El que se atrevía, la volvía rápidamente a cerrar para no oír gritos. Los de dentro y los de fuera.
En el mismo corazón de la estancia, la columna. Vertebral de aquella casa hecha a pedazos. Como testigo de generaciones, de los años, de las edades.
Y unas rayitas en su cara sur. Registro inmemorial del crecimiento. De la ilusión del encuentro estacional, como el más imparcial juez del quién llegó más alto.
Lindando con la cocina, o mejor, casi dentro de la misma, un dormitorio. Pequeño, con dos camitas y un secreter. Y con una ventana. La ventana que daba al pasillo que conducía a la cocina. Reminiscencia de la estructura de la antigua casa que, mucho más pequeña, terminaba allí. Ventana que, como confesionario, albergaba en aquellos veranos las conversaciones telefónicas de amores adolescentes, que actuaba como refugio y lugar de paz acallando la algarabía del hogar siempre concurrido.
Y sobre ella, sobre la cocina, una buhardilla que era otra habitación.
Con otras dos camas donde dormía con su hermana y sus dos primas.
Entre esas dos paredes y ese tejado tantas confidencias compartidas. Tantas pasiones idealizadas, fingidas, ciertas. Tantos secretos comunes que a ellas parecieron extraordinariamente singulares.
***
Un grito despierta la mañana. Las gaviotas en tierra anuncian que hoy no habrá playa y el olor del café invita a levantarse, a espabilar, a reencontrar la familia allá abajo, en la cocina.


Ilustración: Silvia Sanz
Texto: Esperanza Castro
 

martes, 7 de junio de 2011

Palacio de Verano

Hoy estreno casa. Estrenamos.
Hoy cumplo una ilusión. Cumplimos.
Hoy, como ricos, inauguramos la segunda vivienda, nuestro Palacio de Verano, donde vendremos a perdernos, a refugiarnos y a llenarnos, sobre todo, de color.
Nunca he sido caprichosa con las casas, podrían mis muebles permanecer impertérritos colocados en el mismo sitio durante veinte años, como así es, y mi poca creatividad en ese sentido me hace sospechar que, aún mudándome al Polo Norte, terminaría -con horror- haciendo una réplica de lo que tengo hoy día.

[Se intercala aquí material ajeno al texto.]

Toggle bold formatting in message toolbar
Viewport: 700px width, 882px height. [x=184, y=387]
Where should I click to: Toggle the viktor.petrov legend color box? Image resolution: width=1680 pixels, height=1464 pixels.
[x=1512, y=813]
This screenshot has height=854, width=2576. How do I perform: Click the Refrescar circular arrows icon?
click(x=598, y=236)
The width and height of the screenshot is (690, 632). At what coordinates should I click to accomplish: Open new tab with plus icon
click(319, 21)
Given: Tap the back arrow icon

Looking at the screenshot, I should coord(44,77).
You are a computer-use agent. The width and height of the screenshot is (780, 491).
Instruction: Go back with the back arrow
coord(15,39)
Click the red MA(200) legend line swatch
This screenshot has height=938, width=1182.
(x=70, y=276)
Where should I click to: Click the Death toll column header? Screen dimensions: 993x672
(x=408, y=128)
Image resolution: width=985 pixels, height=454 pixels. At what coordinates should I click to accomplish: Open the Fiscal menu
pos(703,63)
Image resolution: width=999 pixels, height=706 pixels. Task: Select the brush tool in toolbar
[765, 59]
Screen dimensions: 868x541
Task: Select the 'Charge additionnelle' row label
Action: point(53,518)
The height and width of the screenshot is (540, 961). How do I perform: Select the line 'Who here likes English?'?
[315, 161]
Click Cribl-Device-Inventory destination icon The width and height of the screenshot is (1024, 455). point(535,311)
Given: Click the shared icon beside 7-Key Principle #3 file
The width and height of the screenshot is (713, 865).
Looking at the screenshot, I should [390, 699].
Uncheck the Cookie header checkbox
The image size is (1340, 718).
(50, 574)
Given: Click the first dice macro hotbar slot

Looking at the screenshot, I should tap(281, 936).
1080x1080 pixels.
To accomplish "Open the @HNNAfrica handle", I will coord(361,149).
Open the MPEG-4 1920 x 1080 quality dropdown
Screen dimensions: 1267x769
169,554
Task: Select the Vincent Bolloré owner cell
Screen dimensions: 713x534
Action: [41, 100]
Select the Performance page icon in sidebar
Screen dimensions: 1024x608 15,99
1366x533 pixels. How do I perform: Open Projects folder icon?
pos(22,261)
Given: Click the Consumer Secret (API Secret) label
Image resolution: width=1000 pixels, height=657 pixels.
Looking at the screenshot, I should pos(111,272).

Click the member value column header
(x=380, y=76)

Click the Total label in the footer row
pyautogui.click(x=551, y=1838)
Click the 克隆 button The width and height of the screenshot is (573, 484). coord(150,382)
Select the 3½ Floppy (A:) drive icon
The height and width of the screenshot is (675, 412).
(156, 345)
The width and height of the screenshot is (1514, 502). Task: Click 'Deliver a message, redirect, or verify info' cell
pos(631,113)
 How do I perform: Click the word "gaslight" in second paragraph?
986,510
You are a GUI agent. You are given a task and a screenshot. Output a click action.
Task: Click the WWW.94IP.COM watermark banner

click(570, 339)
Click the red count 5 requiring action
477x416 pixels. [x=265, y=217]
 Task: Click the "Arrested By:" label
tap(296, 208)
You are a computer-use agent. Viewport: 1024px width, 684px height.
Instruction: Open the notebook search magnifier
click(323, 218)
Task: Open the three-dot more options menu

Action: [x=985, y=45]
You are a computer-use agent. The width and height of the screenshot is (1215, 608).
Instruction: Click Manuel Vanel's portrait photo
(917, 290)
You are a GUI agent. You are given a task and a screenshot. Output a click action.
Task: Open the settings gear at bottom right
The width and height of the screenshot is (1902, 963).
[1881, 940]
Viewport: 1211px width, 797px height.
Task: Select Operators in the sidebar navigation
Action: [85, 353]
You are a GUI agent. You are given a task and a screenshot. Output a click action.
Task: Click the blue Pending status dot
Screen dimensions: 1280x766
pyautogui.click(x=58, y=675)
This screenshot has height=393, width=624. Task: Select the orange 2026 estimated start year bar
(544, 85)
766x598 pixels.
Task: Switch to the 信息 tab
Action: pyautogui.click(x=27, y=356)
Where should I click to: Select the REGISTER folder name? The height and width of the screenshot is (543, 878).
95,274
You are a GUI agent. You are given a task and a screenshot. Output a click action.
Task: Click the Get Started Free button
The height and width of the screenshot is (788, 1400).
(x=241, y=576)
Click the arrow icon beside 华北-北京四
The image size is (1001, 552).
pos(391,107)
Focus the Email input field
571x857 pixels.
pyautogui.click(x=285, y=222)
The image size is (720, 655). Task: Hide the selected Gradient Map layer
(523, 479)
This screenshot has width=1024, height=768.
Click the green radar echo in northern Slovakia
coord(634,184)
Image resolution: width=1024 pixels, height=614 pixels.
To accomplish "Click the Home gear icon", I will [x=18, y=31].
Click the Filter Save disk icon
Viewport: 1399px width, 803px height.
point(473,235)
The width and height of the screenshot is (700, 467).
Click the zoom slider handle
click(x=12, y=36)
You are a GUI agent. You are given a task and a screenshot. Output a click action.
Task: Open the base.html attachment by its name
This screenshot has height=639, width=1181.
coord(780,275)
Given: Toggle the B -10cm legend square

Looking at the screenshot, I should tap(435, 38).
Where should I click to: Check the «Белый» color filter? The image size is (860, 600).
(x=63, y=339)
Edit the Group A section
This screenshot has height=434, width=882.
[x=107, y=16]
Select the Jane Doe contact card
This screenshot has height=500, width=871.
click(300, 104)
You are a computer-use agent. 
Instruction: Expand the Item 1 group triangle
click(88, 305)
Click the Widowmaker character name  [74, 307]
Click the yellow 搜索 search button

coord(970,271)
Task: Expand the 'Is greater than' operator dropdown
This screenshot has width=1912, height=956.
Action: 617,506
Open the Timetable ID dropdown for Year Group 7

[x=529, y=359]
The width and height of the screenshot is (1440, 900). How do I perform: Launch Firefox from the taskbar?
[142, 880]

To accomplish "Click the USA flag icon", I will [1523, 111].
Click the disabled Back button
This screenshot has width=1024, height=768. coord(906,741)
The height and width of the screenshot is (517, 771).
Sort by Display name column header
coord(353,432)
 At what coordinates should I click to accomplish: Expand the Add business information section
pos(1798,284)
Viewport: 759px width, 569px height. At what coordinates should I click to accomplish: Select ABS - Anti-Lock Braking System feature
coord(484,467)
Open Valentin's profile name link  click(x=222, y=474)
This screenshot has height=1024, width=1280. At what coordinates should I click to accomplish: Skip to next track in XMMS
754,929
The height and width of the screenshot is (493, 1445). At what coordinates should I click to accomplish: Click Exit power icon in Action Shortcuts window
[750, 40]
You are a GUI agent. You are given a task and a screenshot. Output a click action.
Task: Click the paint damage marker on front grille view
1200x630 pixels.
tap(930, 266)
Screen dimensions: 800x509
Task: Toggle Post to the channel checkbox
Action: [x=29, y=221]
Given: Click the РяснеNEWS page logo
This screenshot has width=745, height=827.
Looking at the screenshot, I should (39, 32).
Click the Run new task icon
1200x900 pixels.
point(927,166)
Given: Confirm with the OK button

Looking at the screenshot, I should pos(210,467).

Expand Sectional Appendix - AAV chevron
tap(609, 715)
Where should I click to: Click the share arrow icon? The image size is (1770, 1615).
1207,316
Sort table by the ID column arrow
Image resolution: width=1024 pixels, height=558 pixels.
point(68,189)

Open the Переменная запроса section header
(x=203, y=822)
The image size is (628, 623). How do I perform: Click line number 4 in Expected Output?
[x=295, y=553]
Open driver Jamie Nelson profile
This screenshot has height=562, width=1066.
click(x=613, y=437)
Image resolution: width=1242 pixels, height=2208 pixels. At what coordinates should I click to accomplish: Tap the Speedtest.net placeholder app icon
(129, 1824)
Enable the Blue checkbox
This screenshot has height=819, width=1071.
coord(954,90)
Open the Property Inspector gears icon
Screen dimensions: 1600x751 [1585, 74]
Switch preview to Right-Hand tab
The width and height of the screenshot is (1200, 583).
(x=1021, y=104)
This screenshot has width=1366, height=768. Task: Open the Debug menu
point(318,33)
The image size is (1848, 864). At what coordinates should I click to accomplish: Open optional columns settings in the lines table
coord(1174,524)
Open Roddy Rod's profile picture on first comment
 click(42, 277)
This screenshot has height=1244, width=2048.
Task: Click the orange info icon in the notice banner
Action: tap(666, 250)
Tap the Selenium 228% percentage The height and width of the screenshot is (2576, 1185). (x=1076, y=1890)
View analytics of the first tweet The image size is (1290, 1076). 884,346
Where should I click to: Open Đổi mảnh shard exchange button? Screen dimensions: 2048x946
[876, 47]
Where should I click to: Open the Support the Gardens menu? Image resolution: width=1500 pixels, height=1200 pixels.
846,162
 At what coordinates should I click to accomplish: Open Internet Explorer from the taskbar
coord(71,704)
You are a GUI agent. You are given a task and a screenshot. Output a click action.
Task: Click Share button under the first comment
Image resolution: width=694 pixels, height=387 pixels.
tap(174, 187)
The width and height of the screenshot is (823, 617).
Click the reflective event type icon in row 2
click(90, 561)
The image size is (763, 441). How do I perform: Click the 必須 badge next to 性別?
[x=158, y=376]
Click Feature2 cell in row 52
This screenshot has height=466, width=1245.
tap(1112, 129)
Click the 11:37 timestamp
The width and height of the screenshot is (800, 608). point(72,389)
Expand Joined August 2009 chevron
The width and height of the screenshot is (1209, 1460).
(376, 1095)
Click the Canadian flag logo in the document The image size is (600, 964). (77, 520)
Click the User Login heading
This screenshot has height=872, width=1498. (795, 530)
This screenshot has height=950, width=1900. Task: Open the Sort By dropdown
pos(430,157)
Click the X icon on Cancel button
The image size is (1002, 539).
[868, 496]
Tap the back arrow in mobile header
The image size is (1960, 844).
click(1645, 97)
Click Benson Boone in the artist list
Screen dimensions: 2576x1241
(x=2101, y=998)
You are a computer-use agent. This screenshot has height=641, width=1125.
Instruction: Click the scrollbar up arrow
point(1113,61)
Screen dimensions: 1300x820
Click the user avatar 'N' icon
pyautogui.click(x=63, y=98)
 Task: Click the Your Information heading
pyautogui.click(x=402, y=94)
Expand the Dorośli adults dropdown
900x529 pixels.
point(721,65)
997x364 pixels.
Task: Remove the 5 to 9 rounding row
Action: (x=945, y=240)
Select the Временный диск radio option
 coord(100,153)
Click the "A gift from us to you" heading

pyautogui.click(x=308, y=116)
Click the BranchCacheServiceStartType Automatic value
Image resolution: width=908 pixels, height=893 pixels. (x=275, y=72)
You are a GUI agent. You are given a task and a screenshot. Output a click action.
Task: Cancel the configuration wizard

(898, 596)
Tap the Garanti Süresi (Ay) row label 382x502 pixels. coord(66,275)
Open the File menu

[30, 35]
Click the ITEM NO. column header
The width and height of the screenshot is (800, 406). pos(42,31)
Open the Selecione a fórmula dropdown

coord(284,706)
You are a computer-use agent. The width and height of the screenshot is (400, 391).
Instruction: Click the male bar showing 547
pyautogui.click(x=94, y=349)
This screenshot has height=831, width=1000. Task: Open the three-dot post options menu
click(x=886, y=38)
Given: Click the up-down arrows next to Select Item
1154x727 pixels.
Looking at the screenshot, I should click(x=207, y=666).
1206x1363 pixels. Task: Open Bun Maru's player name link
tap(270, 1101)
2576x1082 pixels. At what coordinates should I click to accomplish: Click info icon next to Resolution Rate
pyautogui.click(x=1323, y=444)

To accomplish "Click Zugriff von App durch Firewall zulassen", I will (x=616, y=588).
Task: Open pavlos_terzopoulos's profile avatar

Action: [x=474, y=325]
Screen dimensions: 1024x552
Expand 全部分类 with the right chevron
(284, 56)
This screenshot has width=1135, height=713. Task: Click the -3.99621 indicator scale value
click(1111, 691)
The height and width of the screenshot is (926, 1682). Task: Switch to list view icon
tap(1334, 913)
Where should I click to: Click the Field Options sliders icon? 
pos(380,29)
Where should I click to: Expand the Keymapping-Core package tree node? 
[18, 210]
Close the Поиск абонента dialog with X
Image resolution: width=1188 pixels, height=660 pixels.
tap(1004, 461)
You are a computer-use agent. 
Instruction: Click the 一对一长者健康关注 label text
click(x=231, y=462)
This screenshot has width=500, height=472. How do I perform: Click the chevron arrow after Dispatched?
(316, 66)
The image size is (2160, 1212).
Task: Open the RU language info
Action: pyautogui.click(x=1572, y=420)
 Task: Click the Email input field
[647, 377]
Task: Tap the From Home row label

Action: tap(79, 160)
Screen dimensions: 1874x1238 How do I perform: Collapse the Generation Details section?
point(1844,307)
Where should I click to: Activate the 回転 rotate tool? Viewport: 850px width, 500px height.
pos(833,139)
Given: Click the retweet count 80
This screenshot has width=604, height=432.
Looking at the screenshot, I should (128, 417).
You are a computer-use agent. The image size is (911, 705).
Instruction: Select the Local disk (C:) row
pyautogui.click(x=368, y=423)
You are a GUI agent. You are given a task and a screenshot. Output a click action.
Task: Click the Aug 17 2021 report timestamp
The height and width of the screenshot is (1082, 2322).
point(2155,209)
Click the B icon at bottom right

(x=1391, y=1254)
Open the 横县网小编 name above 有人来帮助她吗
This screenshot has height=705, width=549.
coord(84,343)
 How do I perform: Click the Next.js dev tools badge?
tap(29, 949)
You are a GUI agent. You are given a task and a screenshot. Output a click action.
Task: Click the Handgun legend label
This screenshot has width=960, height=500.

Soy así.
Pero entonces, digo, inauguramos casa. Y como ya he confesado mi desastre en cuanto a la decoración, he hecho el mejor fichaje que podría. Aunque, ¡qué caramba!, ¡el fichaje ya lo hice a los catorce años!
A nuestros catorce años quiso el azar colocarnos en el mismo curso. Dentro de un grupo de cuarenta, dentro, a su vez, de un instituto que cada año formaba a dos mil jovencitas. Y entre esas dos mil, cuatro cabecitas alocadas pero responsables, estudiosas, se unieron para cumplir pero también para reír como sólo se ríe uno cuando tiene catorce años y toda una vida por delante.
No voy a aquí a confesar cuántos cumples llevamos celebrados. Tantos multiplicados por cinco, pues una más se nos unió para siempre en el camino. Ellas y yo lo sabemos y eso nos basta, sólo quiero decir que somos la envidia de muchos, porque pocos pueden presumir, como nosotras, de haber caminado, compartido, reído y hasta llorado tanto tiempo juntas.
Por eso, cuando imaginé una nueva casa pensé en ella -¿quién mejor habría de decorarla?- y allí, entusiasmada, la encontré.
Iremos colocando muebles y cuadros, y tendremos siempre listo un café para quien se le antoje, simplemente, asomarse por aquí.
Nuestra nueva casa será colorida y luminosa. Donde yo dibujaré las letras y ella escribirá el color.